The Suzman/Kahn memorandum had a big impact on Fagan. His commission reported that legislation since 1920 had been based on the ‘untenable proposition’ that urban Africans were ‘all temporary migrants’. In reality, the urban areas contained not only migrant workers but also ‘a settled permanent native population’. Moreover, Fagan said, ‘the movement [of blacks] from country to town has a background of economic necessity [which] cannot be stopped or turned in the opposite direction’.
But the general election in 1948 saw Smuts defeated and DF Malan’s National Party (NP) elected to power. Reverse the flow of blacks from country to town is precisely what the NP tried to do, especially after Hendrik Verwoerd became minister of native affairs in 1950. The NP appointed its own commission under Professor FR Tomlinson, which reported a few years later that substantial territorial separation between black and white was still possible - provided massive resources went into the reserves. This condition was never fulfilled. The Nationalists wanted apartheid on the cheap.

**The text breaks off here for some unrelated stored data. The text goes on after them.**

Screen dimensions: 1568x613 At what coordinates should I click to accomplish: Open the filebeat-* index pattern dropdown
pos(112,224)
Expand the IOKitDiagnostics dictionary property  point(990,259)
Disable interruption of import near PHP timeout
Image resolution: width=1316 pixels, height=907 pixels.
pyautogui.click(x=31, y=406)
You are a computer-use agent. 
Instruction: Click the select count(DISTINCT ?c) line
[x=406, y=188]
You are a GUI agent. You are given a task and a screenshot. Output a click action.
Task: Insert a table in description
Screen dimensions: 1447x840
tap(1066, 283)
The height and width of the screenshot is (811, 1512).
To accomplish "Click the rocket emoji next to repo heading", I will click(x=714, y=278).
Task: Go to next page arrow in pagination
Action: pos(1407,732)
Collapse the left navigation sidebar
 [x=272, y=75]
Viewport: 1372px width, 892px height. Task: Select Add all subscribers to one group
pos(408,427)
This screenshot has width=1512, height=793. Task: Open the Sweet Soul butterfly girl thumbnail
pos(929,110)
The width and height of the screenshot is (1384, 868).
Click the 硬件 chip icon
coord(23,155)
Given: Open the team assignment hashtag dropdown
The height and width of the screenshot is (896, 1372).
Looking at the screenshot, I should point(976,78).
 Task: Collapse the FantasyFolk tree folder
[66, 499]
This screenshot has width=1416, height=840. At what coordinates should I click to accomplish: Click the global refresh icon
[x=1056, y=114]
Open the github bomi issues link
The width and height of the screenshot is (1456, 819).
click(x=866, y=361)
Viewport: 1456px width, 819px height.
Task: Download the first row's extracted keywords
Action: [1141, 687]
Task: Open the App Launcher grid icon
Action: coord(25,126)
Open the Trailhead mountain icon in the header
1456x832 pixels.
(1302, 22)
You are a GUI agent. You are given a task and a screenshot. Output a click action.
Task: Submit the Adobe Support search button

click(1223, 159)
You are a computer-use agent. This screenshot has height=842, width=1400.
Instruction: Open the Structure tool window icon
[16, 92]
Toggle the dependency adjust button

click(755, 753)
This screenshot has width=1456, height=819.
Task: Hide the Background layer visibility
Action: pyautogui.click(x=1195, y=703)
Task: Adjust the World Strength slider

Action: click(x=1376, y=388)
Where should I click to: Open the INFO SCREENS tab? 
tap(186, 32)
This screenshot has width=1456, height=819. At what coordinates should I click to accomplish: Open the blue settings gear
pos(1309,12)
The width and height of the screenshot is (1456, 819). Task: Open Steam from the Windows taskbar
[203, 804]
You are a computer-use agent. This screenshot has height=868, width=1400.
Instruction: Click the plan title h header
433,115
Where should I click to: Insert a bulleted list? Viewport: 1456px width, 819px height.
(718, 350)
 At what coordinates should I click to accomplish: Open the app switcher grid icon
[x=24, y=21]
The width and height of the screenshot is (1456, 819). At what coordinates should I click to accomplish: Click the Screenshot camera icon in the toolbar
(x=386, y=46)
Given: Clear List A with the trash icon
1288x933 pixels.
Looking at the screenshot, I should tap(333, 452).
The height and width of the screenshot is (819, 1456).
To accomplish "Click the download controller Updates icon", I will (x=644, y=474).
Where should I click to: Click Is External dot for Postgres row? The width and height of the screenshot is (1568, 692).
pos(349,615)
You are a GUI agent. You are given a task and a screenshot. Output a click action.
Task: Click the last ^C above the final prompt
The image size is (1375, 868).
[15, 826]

Not until PW Botha repealed the pass laws in 1986 did the NP finally bow to the fundamental reality that Suzman, Kahn, and Fagan had identified nearly 40 years before. In the intervening years millions were arrested and imprisoned under the pass laws in cruel attempts to put a stop to black urbanisation. Seldom can a government anywhere have tried so relentlessly to do the impossible despite all the evidence that it was impossible. The consequences – skewed land ownership, huge housing backlogs, and rural poverty among them - are still with us.
Suzman is celebrated for her parliamentary career, her visits to prisons, her battle for human rights, her defence of the rule of law, and for the innumerable ways in which she fought the inhumanity that was apartheid. But she was right not only on the moral and human issues. She was right also on the demographic and economic issues.